What this task involves:
Your job with the data below: print everything from the line that holds "Image resolution: width=918" down to the line that holds "Click the plus", ends included, exactly, and nothing else.

Task data:
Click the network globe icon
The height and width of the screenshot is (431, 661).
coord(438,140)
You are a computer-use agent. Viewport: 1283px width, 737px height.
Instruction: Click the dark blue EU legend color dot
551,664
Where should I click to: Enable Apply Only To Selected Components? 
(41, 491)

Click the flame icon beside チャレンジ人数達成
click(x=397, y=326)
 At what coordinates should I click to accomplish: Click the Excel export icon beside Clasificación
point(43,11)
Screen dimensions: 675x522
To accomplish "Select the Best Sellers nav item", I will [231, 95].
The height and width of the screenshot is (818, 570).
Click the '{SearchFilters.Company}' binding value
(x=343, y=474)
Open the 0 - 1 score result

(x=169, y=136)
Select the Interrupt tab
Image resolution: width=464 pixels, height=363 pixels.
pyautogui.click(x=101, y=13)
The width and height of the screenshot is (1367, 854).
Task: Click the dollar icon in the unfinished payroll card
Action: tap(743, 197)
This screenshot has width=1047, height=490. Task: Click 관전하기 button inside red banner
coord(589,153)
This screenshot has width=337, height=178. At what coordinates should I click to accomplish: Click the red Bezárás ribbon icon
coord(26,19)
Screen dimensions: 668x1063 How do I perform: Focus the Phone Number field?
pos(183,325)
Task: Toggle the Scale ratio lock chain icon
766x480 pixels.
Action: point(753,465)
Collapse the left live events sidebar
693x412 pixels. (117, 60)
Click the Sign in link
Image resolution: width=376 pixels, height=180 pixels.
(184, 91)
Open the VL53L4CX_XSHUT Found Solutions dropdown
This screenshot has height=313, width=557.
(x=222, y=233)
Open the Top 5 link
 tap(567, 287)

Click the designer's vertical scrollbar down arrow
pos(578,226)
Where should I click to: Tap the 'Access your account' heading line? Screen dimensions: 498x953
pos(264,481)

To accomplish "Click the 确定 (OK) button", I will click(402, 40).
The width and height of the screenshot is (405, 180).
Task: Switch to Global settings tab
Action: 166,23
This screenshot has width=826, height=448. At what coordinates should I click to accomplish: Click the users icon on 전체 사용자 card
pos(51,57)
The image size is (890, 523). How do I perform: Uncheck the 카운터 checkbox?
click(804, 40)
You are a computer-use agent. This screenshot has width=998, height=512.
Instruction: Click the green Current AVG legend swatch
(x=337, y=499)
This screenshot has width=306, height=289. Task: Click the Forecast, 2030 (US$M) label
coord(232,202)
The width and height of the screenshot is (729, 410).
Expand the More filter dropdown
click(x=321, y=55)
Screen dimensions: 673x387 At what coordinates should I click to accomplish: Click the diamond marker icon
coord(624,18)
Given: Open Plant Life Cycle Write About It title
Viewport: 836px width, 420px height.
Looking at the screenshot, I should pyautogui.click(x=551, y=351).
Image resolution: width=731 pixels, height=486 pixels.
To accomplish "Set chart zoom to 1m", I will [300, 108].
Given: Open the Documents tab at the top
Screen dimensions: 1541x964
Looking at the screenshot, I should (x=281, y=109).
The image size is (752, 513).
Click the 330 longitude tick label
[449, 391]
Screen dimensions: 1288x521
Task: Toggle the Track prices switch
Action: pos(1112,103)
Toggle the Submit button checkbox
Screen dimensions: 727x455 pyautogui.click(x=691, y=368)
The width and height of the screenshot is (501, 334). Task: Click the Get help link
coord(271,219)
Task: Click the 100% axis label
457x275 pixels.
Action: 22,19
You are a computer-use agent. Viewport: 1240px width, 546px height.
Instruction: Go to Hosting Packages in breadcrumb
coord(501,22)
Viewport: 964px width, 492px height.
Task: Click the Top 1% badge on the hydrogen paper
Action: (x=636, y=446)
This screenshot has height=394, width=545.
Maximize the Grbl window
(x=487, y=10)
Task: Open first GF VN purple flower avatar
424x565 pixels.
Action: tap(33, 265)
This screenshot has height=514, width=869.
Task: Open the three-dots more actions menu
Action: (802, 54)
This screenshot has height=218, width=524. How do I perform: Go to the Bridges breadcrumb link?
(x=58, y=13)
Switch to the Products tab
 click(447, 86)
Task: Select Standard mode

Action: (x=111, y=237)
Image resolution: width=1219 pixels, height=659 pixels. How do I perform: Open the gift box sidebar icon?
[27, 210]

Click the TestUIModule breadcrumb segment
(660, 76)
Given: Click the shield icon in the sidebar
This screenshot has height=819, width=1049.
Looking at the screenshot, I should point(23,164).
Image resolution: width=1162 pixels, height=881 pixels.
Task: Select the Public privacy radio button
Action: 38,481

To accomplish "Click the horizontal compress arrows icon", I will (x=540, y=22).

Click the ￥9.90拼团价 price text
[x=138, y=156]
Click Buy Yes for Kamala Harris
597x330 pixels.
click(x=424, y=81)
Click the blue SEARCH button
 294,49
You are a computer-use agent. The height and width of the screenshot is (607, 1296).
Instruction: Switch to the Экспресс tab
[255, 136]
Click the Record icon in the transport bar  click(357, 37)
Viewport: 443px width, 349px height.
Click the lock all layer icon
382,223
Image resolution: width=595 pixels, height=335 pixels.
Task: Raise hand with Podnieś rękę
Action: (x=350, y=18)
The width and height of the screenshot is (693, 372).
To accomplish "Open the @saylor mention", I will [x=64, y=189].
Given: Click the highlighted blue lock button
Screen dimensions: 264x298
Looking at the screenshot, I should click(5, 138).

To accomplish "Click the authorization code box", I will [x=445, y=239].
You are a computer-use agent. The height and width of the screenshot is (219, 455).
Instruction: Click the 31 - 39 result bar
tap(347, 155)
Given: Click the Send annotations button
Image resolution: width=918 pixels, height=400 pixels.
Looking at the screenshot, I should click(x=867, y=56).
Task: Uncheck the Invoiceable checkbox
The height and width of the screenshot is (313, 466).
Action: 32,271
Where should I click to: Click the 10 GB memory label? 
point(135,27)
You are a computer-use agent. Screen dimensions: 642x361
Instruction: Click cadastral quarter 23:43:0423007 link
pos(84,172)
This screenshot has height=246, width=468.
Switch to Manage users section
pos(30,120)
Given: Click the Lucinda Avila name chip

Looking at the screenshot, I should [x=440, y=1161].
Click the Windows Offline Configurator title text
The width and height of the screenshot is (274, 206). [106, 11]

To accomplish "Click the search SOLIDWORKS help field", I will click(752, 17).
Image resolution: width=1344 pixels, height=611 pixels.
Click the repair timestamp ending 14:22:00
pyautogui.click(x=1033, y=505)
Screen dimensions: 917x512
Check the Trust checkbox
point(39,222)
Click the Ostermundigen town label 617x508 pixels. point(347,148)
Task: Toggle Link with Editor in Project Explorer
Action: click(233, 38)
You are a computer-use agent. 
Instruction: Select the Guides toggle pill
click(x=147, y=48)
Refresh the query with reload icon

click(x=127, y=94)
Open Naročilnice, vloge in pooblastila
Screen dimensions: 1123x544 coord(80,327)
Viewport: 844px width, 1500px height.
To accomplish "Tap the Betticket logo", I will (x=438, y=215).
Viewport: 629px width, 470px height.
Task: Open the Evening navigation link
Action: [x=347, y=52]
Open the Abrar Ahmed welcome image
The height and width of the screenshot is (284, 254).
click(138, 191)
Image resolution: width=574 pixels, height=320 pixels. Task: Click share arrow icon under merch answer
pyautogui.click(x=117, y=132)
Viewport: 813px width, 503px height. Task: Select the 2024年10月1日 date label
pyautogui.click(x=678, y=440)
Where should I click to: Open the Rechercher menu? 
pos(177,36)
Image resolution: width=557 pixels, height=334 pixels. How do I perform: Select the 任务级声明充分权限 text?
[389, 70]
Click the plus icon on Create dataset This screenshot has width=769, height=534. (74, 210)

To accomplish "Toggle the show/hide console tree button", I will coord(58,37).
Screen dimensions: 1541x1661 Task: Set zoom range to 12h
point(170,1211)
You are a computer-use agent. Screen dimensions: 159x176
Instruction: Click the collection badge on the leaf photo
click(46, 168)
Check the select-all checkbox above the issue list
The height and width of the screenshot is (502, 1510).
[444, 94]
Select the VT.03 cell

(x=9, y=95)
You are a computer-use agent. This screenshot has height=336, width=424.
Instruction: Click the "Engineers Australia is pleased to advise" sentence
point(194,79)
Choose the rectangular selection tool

Problem solution:
Image resolution: width=918 pixels, height=400 pixels.
Looking at the screenshot, I should click(x=867, y=56).
Task: Uncheck the Invoiceable checkbox
The height and width of the screenshot is (313, 466).
Action: 32,271
Where should I click to: Click the 10 GB memory label? 
point(135,27)
You are a computer-use agent. Screen dimensions: 642x361
Instruction: Click cadastral quarter 23:43:0423007 link
pos(84,172)
This screenshot has height=246, width=468.
Switch to Manage users section
pos(30,120)
Given: Click the Lucinda Avila name chip

Looking at the screenshot, I should [x=440, y=1161].
Click the Windows Offline Configurator title text
The width and height of the screenshot is (274, 206). [106, 11]

To accomplish "Click the search SOLIDWORKS help field", I will click(752, 17).
Image resolution: width=1344 pixels, height=611 pixels.
Click the repair timestamp ending 14:22:00
pyautogui.click(x=1033, y=505)
Screen dimensions: 917x512
Check the Trust checkbox
point(39,222)
Click the Ostermundigen town label 617x508 pixels. point(347,148)
Task: Toggle Link with Editor in Project Explorer
Action: click(233, 38)
You are a computer-use agent. 
Instruction: Select the Guides toggle pill
click(x=147, y=48)
Refresh the query with reload icon

click(x=127, y=94)
Open Naročilnice, vloge in pooblastila
Screen dimensions: 1123x544 coord(80,327)
Viewport: 844px width, 1500px height.
To accomplish "Tap the Betticket logo", I will (x=438, y=215).
Viewport: 629px width, 470px height.
Task: Open the Evening navigation link
Action: [x=347, y=52]
Open the Abrar Ahmed welcome image
The height and width of the screenshot is (284, 254).
click(138, 191)
Image resolution: width=574 pixels, height=320 pixels. Task: Click share arrow icon under merch answer
pyautogui.click(x=117, y=132)
Viewport: 813px width, 503px height. Task: Select the 2024年10月1日 date label
pyautogui.click(x=678, y=440)
Where should I click to: Open the Rechercher menu? 
pos(177,36)
Image resolution: width=557 pixels, height=334 pixels. How do I perform: Select the 任务级声明充分权限 text?
[389, 70]
Click the plus icon on Create dataset This screenshot has width=769, height=534. (74, 210)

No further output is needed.